__Work required__: Which lines of the listing hold the string "accomplish"? Show each of them.

__Data records__:
───

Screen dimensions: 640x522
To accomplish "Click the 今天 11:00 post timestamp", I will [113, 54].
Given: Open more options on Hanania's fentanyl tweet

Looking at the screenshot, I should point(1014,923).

───

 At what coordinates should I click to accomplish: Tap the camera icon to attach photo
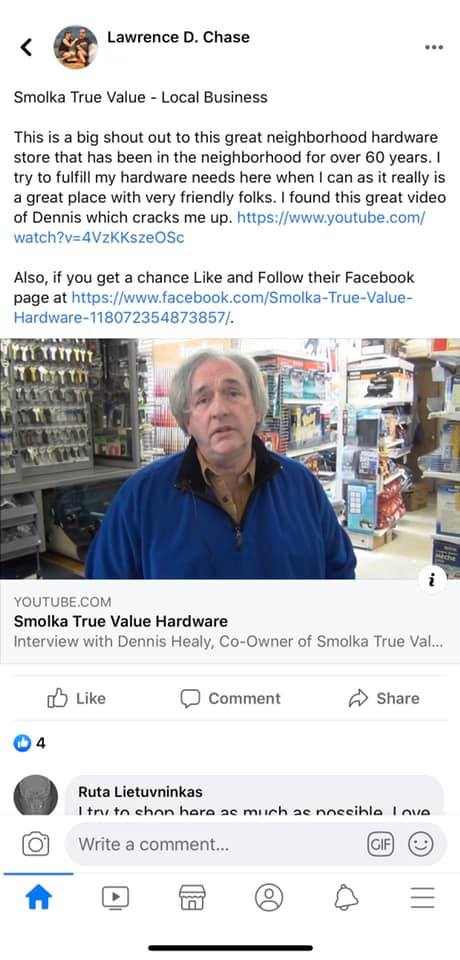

───

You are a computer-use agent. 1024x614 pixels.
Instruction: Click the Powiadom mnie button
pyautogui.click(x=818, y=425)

───

__Solution to this task__:
To accomplish "Click the 今天 11:00 post timestamp", I will [113, 54].
 At what coordinates should I click to accomplish: Tap the camera icon to attach photo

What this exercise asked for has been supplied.